Paul Boddie's Free Software-related blog

Paul's activities and perspectives around Free Software

You can learn a lot from people’s terminology

The Mailpile project has been soliciting feedback on the licensing of their product, but I couldn’t let one of the public responses go by without some remarks. Once upon a time, as many people may remember, a disinformation campaign was run by Microsoft to attempt to scare people away from copyleft licences, employing insensitive terms like “viral” and “cancer”. And so, over a decade later, here we have an article employing the term “viral” liberally to refer to copyleft licences.

Now, as many people already know, copyleft licences are applied to works by their authors so that those wishing to contribute to the further development of those works will do so in a way that preserves the “share-alike” nature of those works. In other words, the recipient of such works promises to extend to others the privileges they experienced themselves upon receiving the work, notably the abilities to see and to change how it functions, and the ability to pass on the work, modified or not, under the same conditions. Such “fair sharing” is intended to ensure that everyone receiving such works may be equal participants in experiencing and improving the work. The original author is asking people to join them in building something that is useful for everyone.

Unfortunately, all this altruism is frowned upon by some individuals and corporations who would prefer to be able to take works, to use, modify and deploy them as they see fit, and to refuse to participate in the social contract that copyleft encourages. Instead, those individuals and corporations would rather keep their own modifications to such works secret, or even go as far as to deny others the ability to understand and change any part of those works whatsoever. In other words, some people want a position of power over their own users or customers: they want the money that their users and customers may offer – the very basis of the viability of their precious business – and in return for that money they will deny their users or customers the opportunity to know even what goes into the product they are getting, never mind giving them the chance to participate in improving it or exercising control over what it does.

From the referenced public response to the licensing survey, I learned another term: “feedstock”. I will admit that I had never seen this term used before in the context of software, or I don’t recall its use in such a way, but it isn’t difficult to transfer the established meaning of the word to the context of software from the perspective of someone portraying copyleft licences as “viral”. I suppose that here we see another divide being erected between people who think they should have most of the power (and who are somehow special) and the grunts who merely provide the fuel for their success: “feedstock” apparently refers to all the software that enables the special people’s revenue-generating products with their “secret ingredients” (or “special sauce” as the author puts it) to exist in the first place.
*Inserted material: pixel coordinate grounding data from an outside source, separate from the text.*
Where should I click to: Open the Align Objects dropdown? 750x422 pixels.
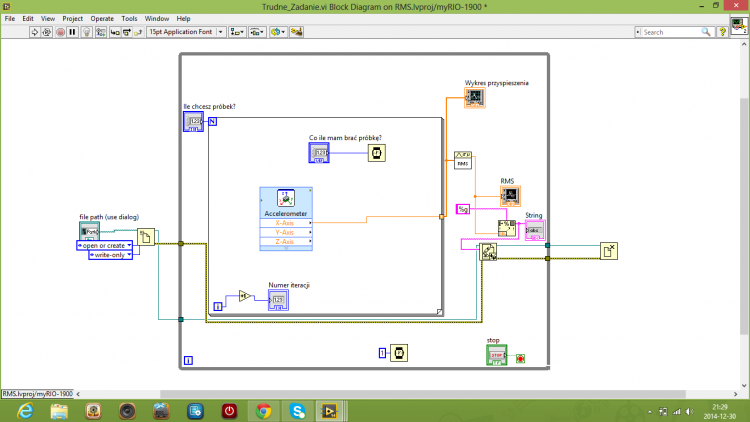(237, 32)

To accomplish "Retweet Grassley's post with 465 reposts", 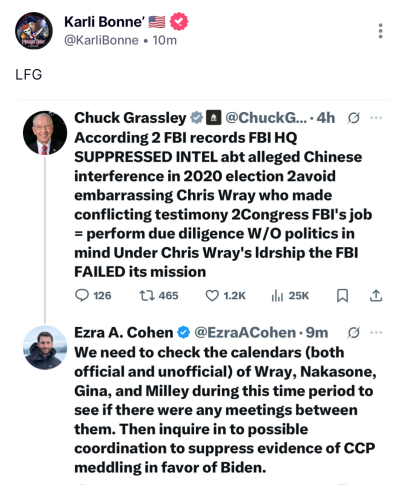I will point(159,296).
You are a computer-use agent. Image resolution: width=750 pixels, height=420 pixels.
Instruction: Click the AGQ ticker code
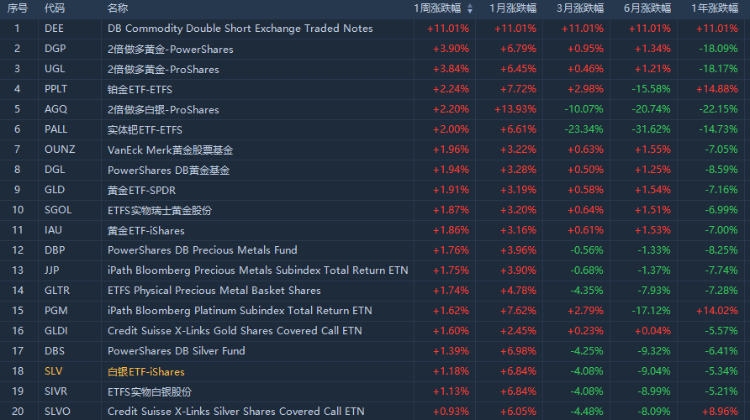[55, 109]
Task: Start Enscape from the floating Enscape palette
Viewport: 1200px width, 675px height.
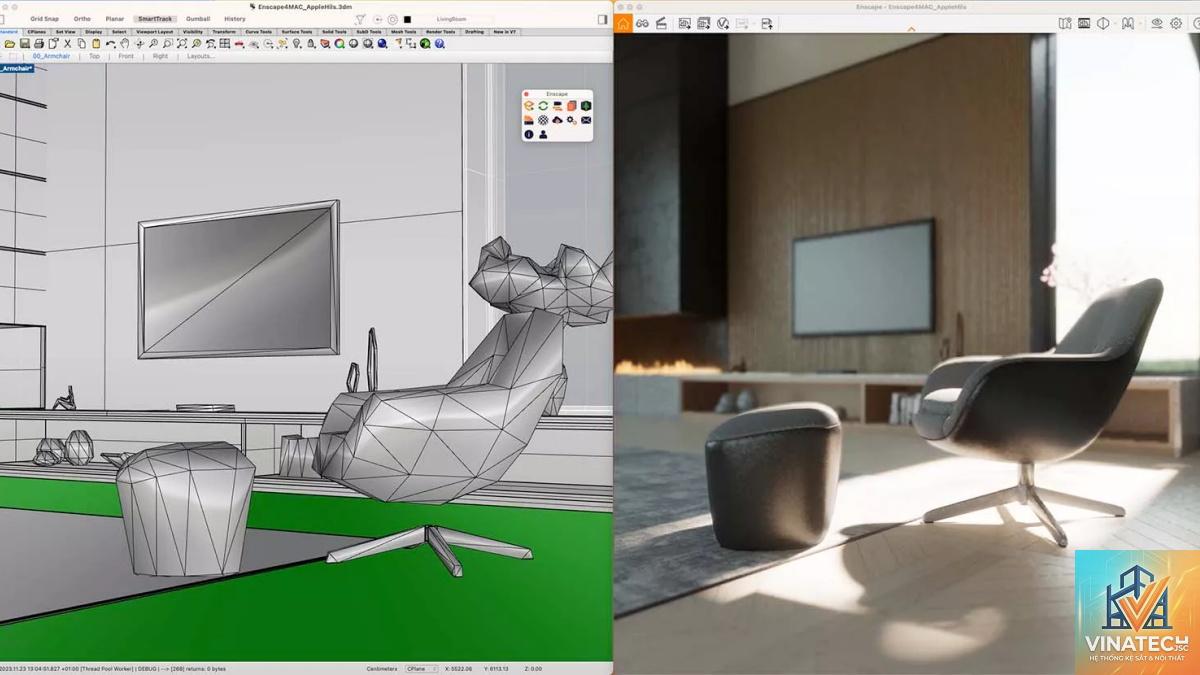Action: (x=529, y=105)
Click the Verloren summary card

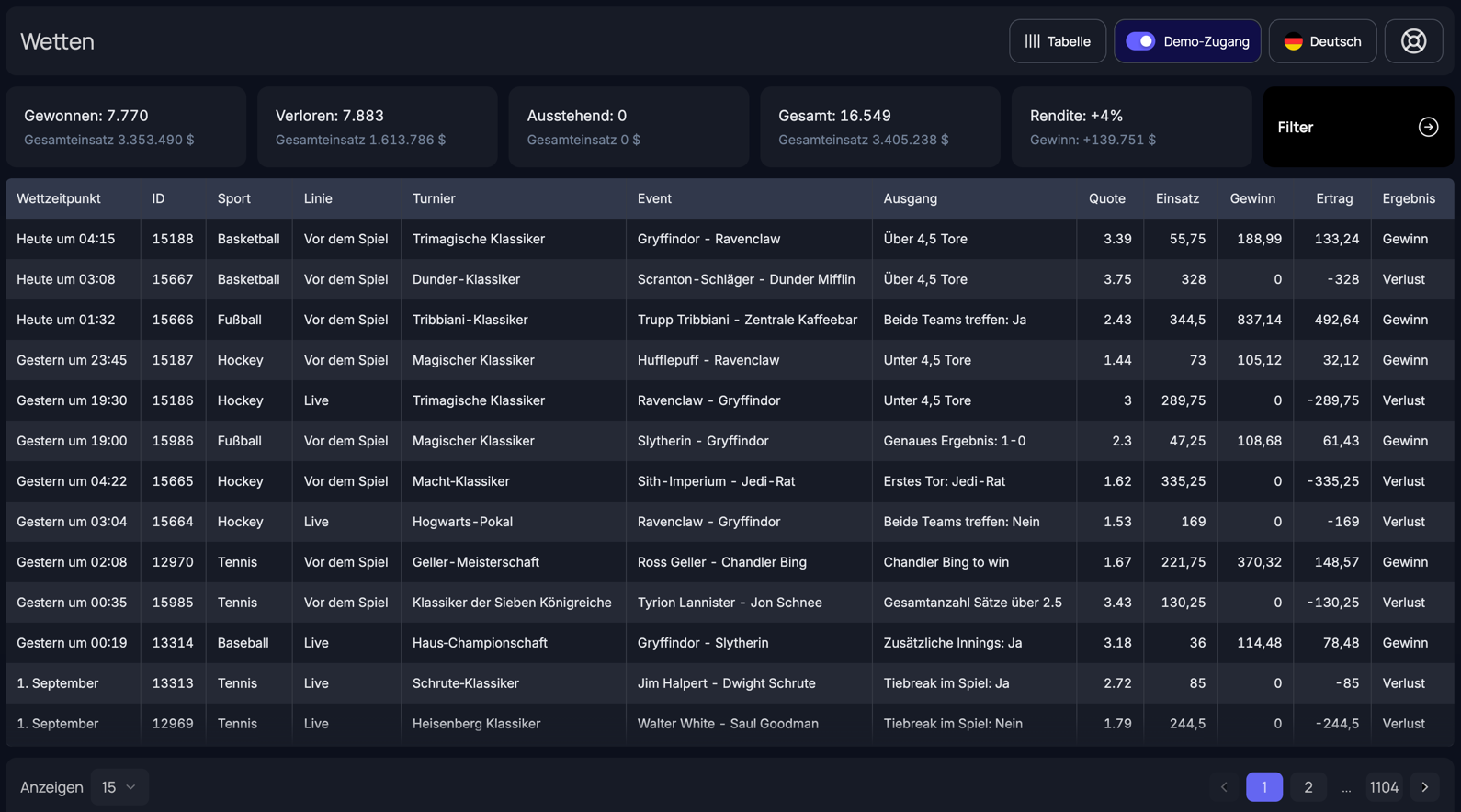coord(377,127)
It should be worrying for anyone spending any time or effort on writing software that by permissively licensing your work it will be treated as mere “feedstock” by people who only appreciate your work as far as they could use it without giving you a second thought. To be fair, the article’s author does encourage contributing back to projects as “good karma and community”, but then again this statement is made in the context of copyleft-licensed projects, and the author spends part of a paragraph bemoaning the chore of finding permissively-licensed projects so as to not have to contribute anything back at all. If you don’t mind working for companies for free and being told that you don’t deserve to see what they did to your own code that they nevertheless couldn’t get by without, maybe a permissive licence is a palatable choice for you, but remember that the permissive licensing will most likely be used to take privileges away from other recipients: those unfortunates who are paying good money won’t get to see how your code works with all the “secret stuff” bolted on, either.

Once upon a time, Bill Gates remarked, “A lot of customers in a sense don’t want — the notion that they would go in and tinker with the source code, that’s the opposite of what’s supposed to go on. We’re supposed to give that to them and it’s our problem to make sure that it works perfectly and they rely on us.” This, of course, comes from a man who enjoys substantial power through accumulation of wealth by various means, many of them involving the denial of choice, control and power to others. It is high time we all stopped listening to people who disempower us at every opportunity so that they can enrich themselves at our expense.